**Work instruction**
Set down, exactly as they stand, the lines from the one containing "The height and" through the last line of the records below, leaving every picture out.

**Data extracted from a collection**

........

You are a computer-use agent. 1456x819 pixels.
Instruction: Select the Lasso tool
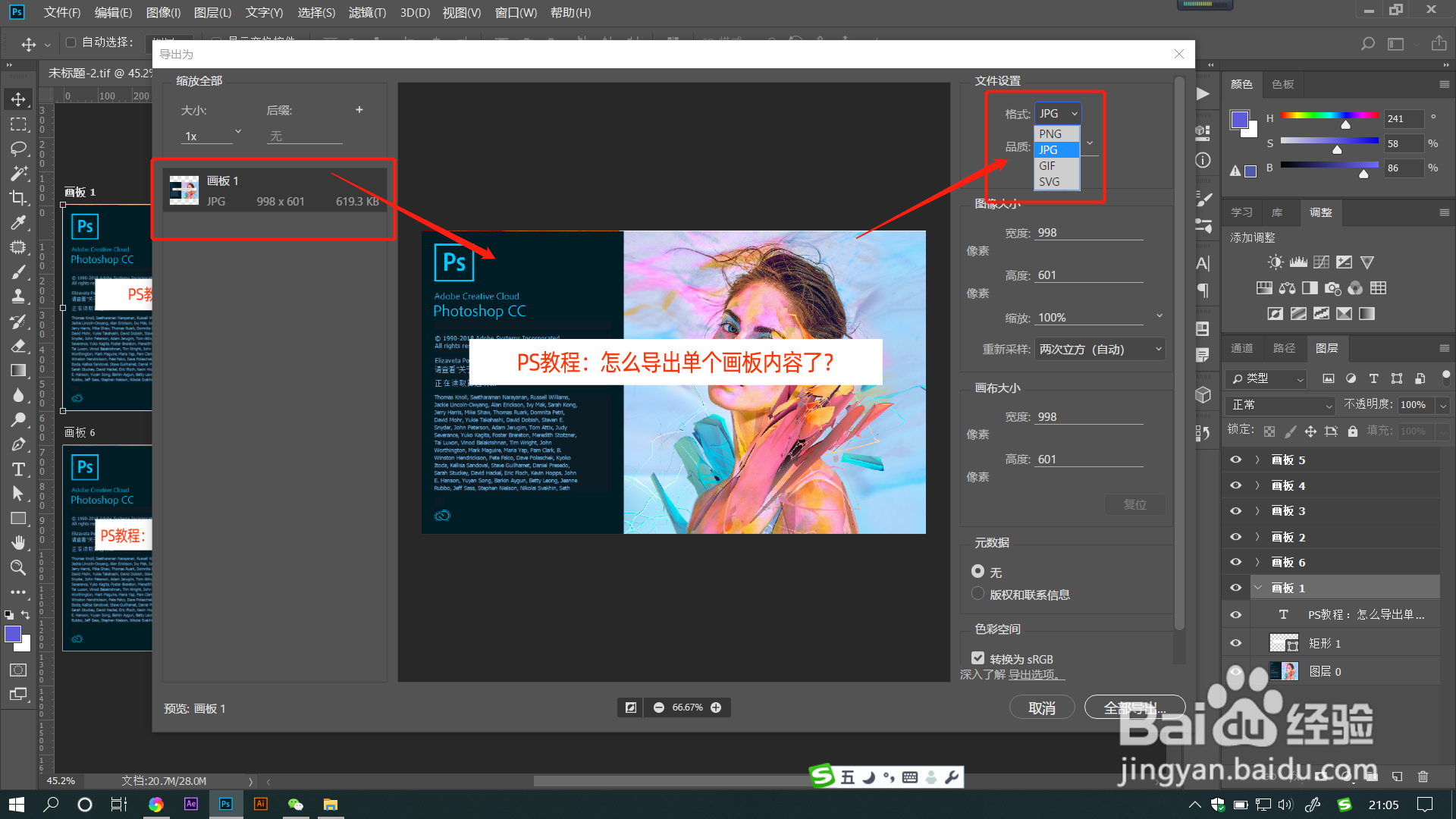tap(18, 149)
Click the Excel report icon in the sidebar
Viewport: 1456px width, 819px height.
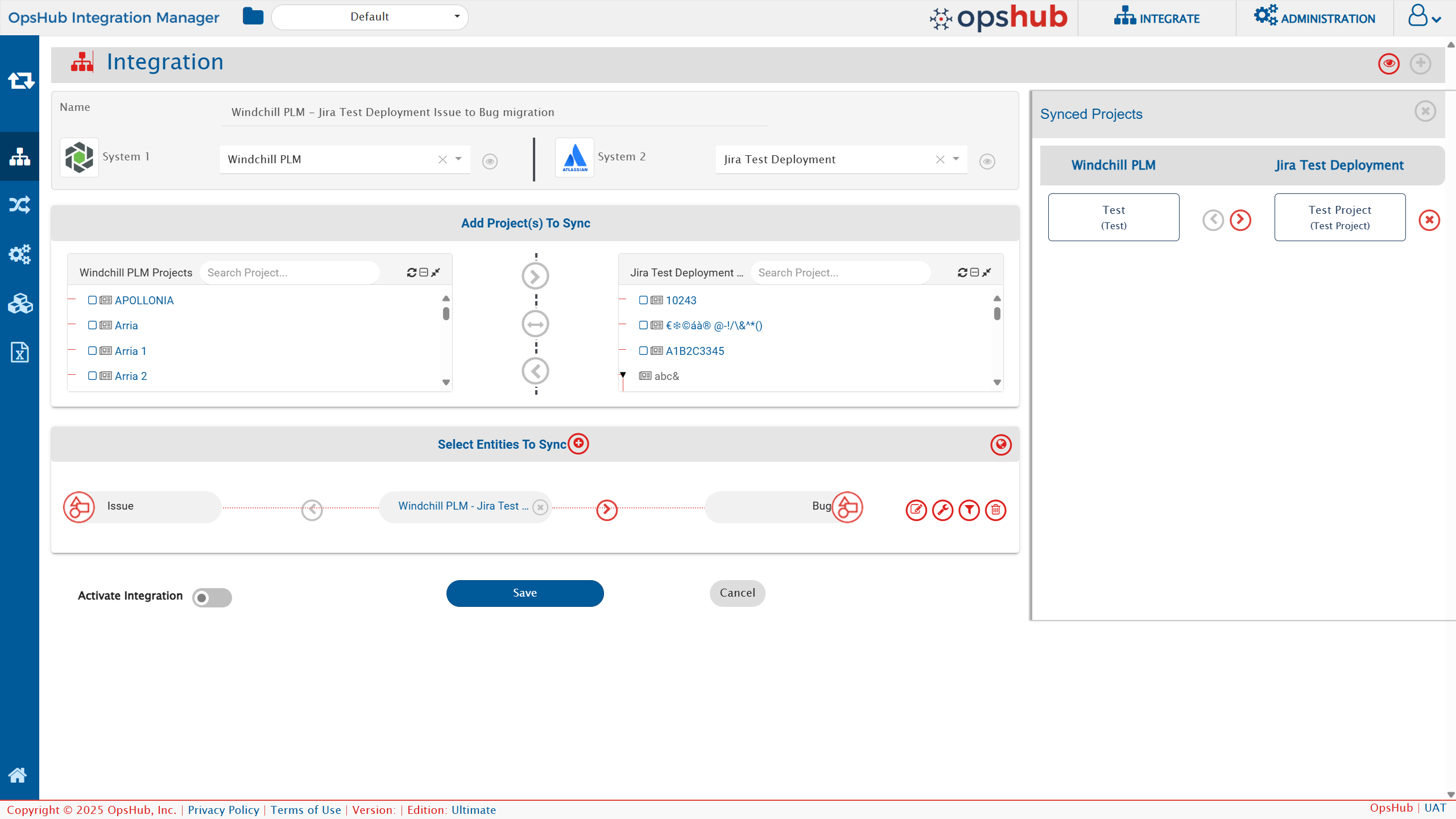(x=20, y=353)
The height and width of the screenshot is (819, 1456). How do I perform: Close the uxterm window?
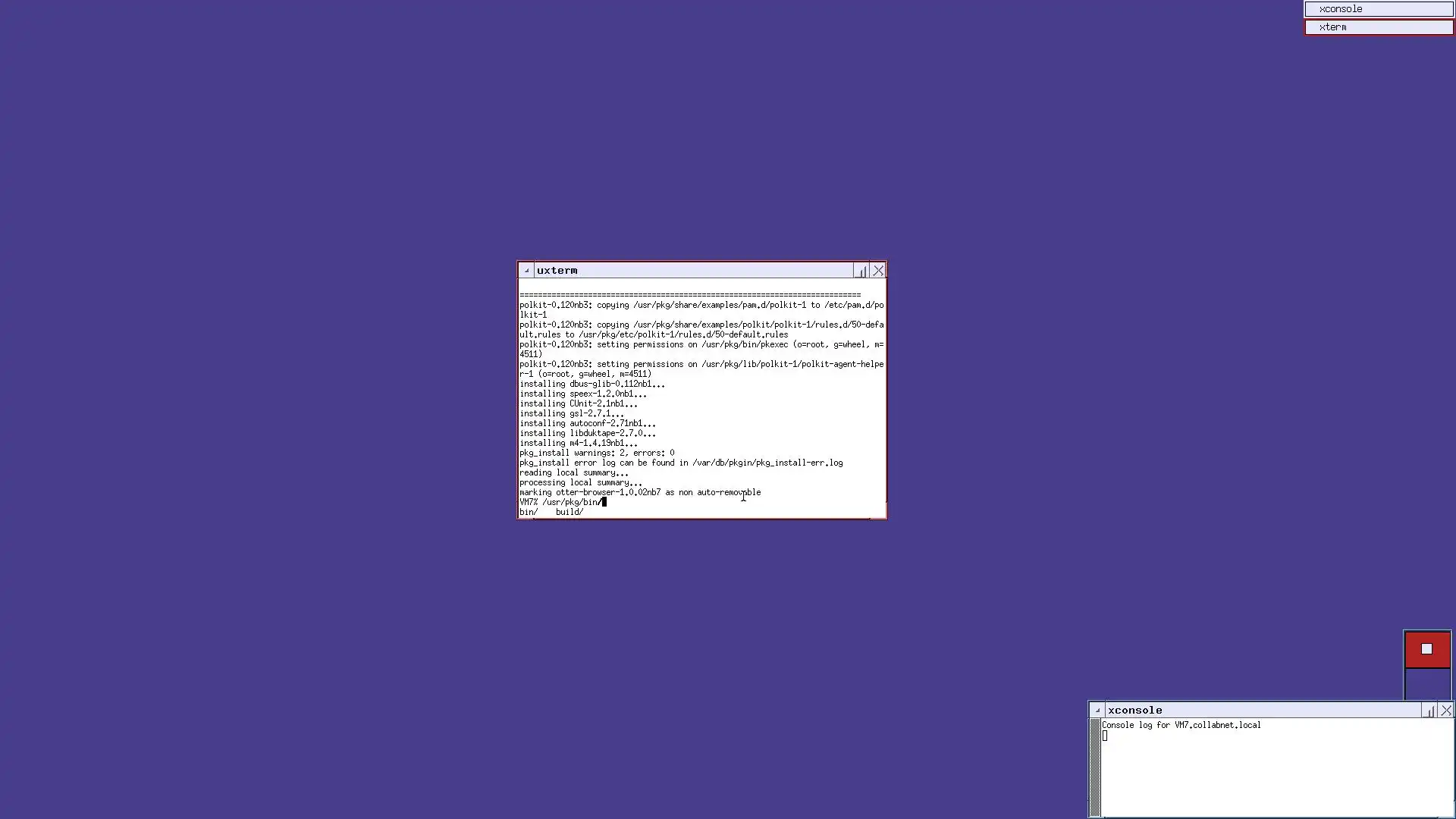878,271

........

**Task response**
The height and width of the screenshot is (819, 1456). How do I perform: Close the uxterm window?
878,271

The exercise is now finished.